Kwasha Lipton
- Type: employee benefits consulting firm
- Industry: benefit pension
- Founded: 1944
- Founder: H. Charles "Chick" Kwasha Maurice Lipton
- Defunct: 2010
- Fate: acquired by Xerox
- Successor: Buck Consultants
- Headquarters: Fort Lee, New Jersey
- Area served: New York City New Jersey

= Kwasha Lipton =

Former consulting firm

2100 North Central Road, Fort Lee, informally known as the Kwasha Lipton Building.

Kwasha Lipton was an employee benefits consulting firm located in Fort Lee, New Jersey.

== History ==
The firm was founded in 1944 by H. Charles "Chick" Kwasha and Maurice Lipton. Kwasha Lipton is best known for creating a type of defined benefit pension plan called a cash balance plan (CBP), which it designed for the employees of Bank of America in 1985. Kwasha Lipton implemented dozens of CBPs for its clients. CBP plans were ultimately adopted by companies throughout the United States. Some employees allege that the plans discriminate against older workers in violation of federal age discrimination law because of the way in which younger and older employees earn benefits under CBPs. Many cases that found plan sponsors liable most were later reversed by appellate courts. However to retroactively approve the plans Congress enacted the Pension Protection Act of 2006. This settled whether a CBP ab initio violated age discrimination. However, plan conversions that created CBPs out of existing traditional pensions by freezing accruals of older workers are still unsettled issues.

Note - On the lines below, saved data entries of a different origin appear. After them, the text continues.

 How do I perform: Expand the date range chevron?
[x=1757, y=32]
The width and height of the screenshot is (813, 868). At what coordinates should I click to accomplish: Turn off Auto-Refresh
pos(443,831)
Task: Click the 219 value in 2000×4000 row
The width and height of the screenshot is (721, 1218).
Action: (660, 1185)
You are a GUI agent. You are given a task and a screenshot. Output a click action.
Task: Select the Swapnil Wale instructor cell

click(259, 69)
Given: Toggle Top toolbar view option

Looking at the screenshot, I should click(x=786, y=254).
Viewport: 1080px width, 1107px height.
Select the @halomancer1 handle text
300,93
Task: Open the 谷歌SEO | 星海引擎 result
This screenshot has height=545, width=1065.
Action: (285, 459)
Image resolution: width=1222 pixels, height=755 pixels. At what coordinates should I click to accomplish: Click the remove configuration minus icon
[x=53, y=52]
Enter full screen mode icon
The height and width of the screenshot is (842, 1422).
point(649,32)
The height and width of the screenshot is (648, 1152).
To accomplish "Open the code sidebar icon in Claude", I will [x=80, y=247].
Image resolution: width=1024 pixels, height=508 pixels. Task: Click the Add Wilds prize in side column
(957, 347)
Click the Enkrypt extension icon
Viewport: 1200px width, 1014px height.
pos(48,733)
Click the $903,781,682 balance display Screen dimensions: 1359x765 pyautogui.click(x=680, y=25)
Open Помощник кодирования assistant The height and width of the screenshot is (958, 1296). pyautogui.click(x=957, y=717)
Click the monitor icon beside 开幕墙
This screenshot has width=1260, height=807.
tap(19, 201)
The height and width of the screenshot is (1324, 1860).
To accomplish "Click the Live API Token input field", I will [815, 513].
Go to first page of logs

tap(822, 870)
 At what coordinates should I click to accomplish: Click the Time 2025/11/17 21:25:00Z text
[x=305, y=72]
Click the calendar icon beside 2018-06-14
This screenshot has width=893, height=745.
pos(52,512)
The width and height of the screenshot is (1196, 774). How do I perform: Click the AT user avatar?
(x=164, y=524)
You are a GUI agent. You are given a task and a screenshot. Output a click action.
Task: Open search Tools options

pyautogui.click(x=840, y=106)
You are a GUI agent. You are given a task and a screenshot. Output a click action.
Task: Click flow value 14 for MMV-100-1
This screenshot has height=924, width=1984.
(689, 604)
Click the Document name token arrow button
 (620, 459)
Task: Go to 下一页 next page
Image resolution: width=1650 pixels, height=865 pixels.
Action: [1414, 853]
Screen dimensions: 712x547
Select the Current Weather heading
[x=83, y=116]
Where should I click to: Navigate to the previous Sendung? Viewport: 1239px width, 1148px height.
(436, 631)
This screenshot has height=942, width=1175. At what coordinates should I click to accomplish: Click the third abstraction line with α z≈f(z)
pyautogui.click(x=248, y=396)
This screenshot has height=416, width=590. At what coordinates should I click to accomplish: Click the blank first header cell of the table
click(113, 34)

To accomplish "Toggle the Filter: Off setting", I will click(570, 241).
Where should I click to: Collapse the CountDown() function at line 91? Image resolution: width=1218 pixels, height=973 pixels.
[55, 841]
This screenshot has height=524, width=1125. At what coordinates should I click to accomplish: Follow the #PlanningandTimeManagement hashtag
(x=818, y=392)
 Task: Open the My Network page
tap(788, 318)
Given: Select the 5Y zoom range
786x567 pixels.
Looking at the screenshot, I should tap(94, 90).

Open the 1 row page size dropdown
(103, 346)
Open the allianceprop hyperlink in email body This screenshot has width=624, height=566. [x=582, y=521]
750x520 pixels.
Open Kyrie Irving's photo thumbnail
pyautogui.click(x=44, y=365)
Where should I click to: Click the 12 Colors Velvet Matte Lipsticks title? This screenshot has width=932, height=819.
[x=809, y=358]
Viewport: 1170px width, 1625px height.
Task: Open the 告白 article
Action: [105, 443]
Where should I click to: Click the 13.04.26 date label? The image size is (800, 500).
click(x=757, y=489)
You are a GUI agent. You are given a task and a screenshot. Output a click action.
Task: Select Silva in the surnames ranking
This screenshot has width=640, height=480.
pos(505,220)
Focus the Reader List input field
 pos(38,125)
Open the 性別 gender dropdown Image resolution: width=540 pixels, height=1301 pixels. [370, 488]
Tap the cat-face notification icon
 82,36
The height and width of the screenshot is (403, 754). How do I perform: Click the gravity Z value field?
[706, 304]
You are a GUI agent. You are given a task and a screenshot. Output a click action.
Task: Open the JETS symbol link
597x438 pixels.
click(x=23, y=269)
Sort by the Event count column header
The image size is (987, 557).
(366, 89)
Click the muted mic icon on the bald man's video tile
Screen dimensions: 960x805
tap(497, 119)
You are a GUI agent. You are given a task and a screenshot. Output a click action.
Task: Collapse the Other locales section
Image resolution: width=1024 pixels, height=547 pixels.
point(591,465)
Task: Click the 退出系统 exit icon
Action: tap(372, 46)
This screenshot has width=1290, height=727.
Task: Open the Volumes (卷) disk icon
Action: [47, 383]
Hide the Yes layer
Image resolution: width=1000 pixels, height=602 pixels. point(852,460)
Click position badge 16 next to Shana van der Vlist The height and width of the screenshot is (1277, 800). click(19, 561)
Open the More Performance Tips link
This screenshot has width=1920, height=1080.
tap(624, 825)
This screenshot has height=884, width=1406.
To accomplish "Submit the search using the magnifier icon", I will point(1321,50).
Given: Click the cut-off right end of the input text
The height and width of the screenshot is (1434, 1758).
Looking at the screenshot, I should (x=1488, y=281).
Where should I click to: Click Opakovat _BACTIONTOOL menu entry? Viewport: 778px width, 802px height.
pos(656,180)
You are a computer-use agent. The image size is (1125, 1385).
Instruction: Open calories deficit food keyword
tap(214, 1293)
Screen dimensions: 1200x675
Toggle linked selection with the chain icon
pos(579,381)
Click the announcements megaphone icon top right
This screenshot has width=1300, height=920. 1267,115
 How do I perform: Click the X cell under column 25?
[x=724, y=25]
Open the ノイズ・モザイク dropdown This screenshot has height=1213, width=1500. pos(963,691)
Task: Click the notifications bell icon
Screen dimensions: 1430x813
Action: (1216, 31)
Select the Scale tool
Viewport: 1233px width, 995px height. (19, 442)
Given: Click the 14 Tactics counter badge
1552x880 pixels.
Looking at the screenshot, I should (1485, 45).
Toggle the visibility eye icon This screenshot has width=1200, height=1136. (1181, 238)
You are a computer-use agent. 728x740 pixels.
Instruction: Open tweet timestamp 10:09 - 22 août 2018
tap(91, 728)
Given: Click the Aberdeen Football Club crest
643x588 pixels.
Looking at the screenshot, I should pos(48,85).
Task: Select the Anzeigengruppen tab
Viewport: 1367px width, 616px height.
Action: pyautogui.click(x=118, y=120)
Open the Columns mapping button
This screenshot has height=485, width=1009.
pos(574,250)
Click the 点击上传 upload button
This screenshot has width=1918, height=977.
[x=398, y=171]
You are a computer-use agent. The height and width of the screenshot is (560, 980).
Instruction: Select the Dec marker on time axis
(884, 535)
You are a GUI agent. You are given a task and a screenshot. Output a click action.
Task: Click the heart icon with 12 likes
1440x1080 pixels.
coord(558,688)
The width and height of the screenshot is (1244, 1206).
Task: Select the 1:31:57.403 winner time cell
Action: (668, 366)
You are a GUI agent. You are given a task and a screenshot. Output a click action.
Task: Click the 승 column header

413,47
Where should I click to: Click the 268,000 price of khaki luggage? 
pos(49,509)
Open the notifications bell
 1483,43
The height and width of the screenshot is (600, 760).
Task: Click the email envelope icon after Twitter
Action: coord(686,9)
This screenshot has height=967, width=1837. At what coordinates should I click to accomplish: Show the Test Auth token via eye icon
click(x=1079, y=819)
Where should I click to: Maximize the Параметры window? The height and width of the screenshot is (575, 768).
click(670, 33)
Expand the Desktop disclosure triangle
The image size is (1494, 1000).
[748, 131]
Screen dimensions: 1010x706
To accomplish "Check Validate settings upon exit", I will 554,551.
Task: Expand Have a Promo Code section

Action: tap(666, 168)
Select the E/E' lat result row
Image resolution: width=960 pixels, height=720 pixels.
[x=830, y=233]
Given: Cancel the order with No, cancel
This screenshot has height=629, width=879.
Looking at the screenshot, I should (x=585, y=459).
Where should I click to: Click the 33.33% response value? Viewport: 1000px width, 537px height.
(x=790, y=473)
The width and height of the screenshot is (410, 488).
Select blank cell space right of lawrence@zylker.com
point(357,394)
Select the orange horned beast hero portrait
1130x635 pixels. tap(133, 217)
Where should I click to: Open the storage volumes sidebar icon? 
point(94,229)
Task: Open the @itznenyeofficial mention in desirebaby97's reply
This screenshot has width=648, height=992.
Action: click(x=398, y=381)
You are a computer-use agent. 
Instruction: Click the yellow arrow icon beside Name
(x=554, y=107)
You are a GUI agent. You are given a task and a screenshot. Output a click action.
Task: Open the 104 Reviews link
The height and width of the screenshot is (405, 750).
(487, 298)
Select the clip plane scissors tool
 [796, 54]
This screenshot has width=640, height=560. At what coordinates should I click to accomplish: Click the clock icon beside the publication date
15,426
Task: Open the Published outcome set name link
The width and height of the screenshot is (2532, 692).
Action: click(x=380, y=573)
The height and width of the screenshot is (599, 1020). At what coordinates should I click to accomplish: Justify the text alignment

Kwasha Lipton was acquired in 1996 by Coopers & Lybrand and became the Kwasha Lipton Group of Coopers & Lybrand. Coopers & Lybrand then merged with Price Waterhouse on July 1, 1998 to form PricewaterhouseCoopers. Kwasha Lipton was combined with PricewaterhouseCoopers' other benefit consulting groups to create Unifi, which was sold to Mellon Financial. Mellon combined Unifi with its Buck Consultants subsidiary to create Mellon HR Solutions, which was sold to Affiliated Computer Services (ACS) for $405 million in 2005 and renamed Buck Consultants.

In 2010, ACS was sold to Xerox for $6.4 billion. Buck Consultants was later rebranded as "Buck Consultants at Xerox".

== Building ==
Kwasha Lipton owned and occupied a building in Fort Lee, New Jersey. It is the first office building visible to the North after passing from New York City to New Jersey across the George Washington Bridge, and it has views of the bridge and the Manhattan skyline. The 13-story building offers 139000 sqft of office space, and was sold in July 2005 for $33.7 million. ACS remains the primary occupant.